C5: CORPORATION TAX SELF ASSESSMENT (CTSA)

Revenue will issue a non-ice cream company that seeks it for an ionic corporation. If none of the above applies, it is not necessary or specified in every case. The applicant must change it due to akx r et ur n f or for the period of effect of the request with hdr awal.

If the amendment is amended by the Revenue following an enquiry, 30 days after the amendment is not issued.

SUMMARY – CORPORATION TAX SELF ASSESSMENT (CTSA)

C6: PAYMENT OF CORPORATION TAX

The nominated company undertakes to pay the corporation tax obligations of the participating companies or accounting periods, within the accounting periods covered by the arrangement (the relevant accounting periods). The scheme applies to an "accounting period", which is normally the accounting period for each of the participating companies. The nominated company must remove from the group's payment arrangement any participating company, other than the nominated company, which ceases to be a member of the group or which is not a member of the group. have an accounting period that ends on the same day as the accounting period.

The amount paid by the nominated company in relation to each relevant accounting period of the participating companies will not be affected by changes in their obligations arising after the closing date e.

SUMMARY – PAYMENT OF CORPORATION TAX

C7: INTEREST ON LATE PAID TAX

The Department of Revenue will issue an interest statement once the plan is submitted and the final liability calculated. If set late, interest will be charged on this interest. Any interest paid by the business will be treated as interest paid on a non-t r loan and can be deducted from DI I I income.

In addition, it is not taken into account when calculating interest on unpaid tax, unless the accounting period falls entirely within the last 12 months or the one in which the loss occurred. ar ose.

SUMMARY – INTEREST ON LATE PAID TAX

C8: CTSA PENALTY REGIME

This is on the assumption that the company is a small company and is not liable under the CTSA regime. No e: Revenue allows a period of 7 days for each period of receipt or receipt of money, however concessional. Companies must keep certain records for or at least 6 years until the end of accounting charged for any time.

The penalty also ends with negligent or negligent claims made on e t ur n or modification thereof.

SUMMARY – CTSA PENALTY REGIME

C9: INCOME FROM PROPERTY

Where they are received in connection with land used for the purpose of a transaction, they will be a t r ader receipt, otherwise they will be charged against Schedule A. Be that as it may r. will not apply if the lease is between connected persons and not at arm's length, in which case the premium will be brought in as an income receipt in the period of the lease. is entered in o.
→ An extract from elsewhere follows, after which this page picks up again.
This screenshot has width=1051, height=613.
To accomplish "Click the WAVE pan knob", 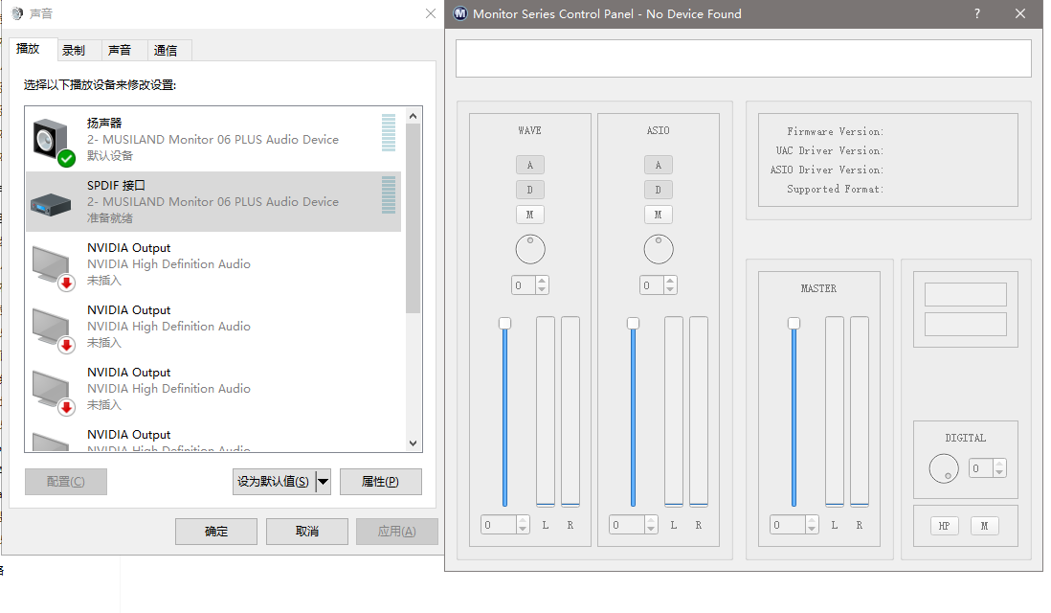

A company that is an REI T will be exempt from corporation tax and capital gains on its exempt business.

Instead, shareholders will be treated as receiving income from the property.

SUMMARY – INCOME FROM PROPERTY

C10: LOAN RELATIONSHIPS

Which one is eligible for relief or relief under lending?. A commercial purpose is defined as a loan taken for stock purposes. In which case a debit is allowed in the accounting for the period of issue only and only in relation to the exchange of debt capital.

As a result of the amendment of section 100, we will now see that provisions against trade debtors are relaxed under the rules for loan relationships.

SUMMARY – LOAN RELATIONSHIPS

C11: RELIEF FOR TRADING LOSSES

I 10,000 Gain 12,000

The time return of the bone machine is calculated based on its charges, i.e.